- I compiti:
A) Ricopia per intero, senza alcuna modifica, il testo sull'accordo Ceta tra Ue e Canada.
B) Trascrivi tali e quali le righe dei dati a partire da quella che contiene "How do I perform: Select" e proseguendo fino a quella che contiene "This screenshot has height=840, width=1407.", incluse entrambe. Riporta soltanto queste righe.

======== Estratto della fonte

Ue-Canada, il Parlamento Europeo ha dato il via libera al Ceta, l’accordo di libero scambio commerciale con il Paese nordamericano. Un accordo importante, che divide, però, le opinioni, a partire da quelle degli europarlamentari, visto che l’ok è arrivato con 408 voti favorevoli e 254 contrari. Secondo la Commissione Ue, tra abbattimento dei dazi ed altre misure, l’accordo dovrebbe portare ad un aumento dei volumi d’affari di 12 miliardi di euro all’anno, con l’abbattimento fino a 500 milioni di euro l’anno dei costi all’esportazione. L’accordo porterà alla creazione di nuovi posti di lavoro. L’accordo, riporta l’Ansa prevede il riconoscimento di un elenco di prodotti Dop e Igp in Canada, Paese da sempre scettico sulle Denominazioni di qualità europee, l’apertura di un contingente dedicato ai formaggi Ue, azzeramento di dazi e semplificazione per l’export di vini e liquori, dolciumi, pasta, biscotti, preparati di frutta e verdura. Con alcune misure che entreranno in applicazione in misura provvisoria appena il governo canadese ratificherà l’accordo.

================
======== Dati forniti

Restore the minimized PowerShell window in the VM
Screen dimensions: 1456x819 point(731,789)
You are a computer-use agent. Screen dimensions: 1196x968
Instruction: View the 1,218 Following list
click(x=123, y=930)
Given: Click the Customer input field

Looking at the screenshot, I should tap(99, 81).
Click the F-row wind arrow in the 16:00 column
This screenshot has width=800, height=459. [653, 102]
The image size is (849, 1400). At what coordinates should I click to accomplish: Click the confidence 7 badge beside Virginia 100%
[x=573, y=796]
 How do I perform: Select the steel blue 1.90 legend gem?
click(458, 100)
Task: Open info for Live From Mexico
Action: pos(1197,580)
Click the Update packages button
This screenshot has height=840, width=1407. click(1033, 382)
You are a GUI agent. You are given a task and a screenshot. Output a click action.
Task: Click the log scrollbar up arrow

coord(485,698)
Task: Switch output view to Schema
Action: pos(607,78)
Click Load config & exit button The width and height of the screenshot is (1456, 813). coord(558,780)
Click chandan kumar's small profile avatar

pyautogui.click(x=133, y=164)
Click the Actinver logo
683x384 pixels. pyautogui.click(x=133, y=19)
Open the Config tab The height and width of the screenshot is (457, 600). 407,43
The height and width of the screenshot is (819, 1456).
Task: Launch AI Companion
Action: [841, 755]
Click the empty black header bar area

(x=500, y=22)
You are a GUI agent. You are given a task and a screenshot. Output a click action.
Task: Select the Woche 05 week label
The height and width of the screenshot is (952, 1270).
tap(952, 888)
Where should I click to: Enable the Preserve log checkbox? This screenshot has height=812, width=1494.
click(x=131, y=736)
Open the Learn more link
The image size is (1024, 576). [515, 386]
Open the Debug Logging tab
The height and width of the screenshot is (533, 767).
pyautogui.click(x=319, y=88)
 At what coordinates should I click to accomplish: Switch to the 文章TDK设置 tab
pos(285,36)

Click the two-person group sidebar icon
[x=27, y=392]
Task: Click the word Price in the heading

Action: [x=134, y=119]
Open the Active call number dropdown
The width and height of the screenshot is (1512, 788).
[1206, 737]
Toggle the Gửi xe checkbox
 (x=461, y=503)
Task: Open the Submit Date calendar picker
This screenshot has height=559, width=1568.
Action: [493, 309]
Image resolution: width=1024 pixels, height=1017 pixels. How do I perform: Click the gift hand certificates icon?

================

- Risposte ai problemi:
A)
Ue-Canada, il Parlamento Europeo ha dato il via libera al Ceta, l’accordo di libero scambio commerciale con il Paese nordamericano. Un accordo importante, che divide, però, le opinioni, a partire da quelle degli europarlamentari, visto che l’ok è arrivato con 408 voti favorevoli e 254 contrari. Secondo la Commissione Ue, tra abbattimento dei dazi ed altre misure, l’accordo dovrebbe portare ad un aumento dei volumi d’affari di 12 miliardi di euro all’anno, con l’abbattimento fino a 500 milioni di euro l’anno dei costi all’esportazione. L’accordo porterà alla creazione di nuovi posti di lavoro. L’accordo, riporta l’Ansa prevede il riconoscimento di un elenco di prodotti Dop e Igp in Canada, Paese da sempre scettico sulle Denominazioni di qualità europee, l’apertura di un contingente dedicato ai formaggi Ue, azzeramento di dazi e semplificazione per l’export di vini e liquori, dolciumi, pasta, biscotti, preparati di frutta e verdura. Con alcune misure che entreranno in applicazione in misura provvisoria appena il governo canadese ratificherà l’accordo.

B)
 How do I perform: Select the steel blue 1.90 legend gem?
click(458, 100)
Task: Open info for Live From Mexico
Action: pos(1197,580)
Click the Update packages button
This screenshot has height=840, width=1407. click(1033, 382)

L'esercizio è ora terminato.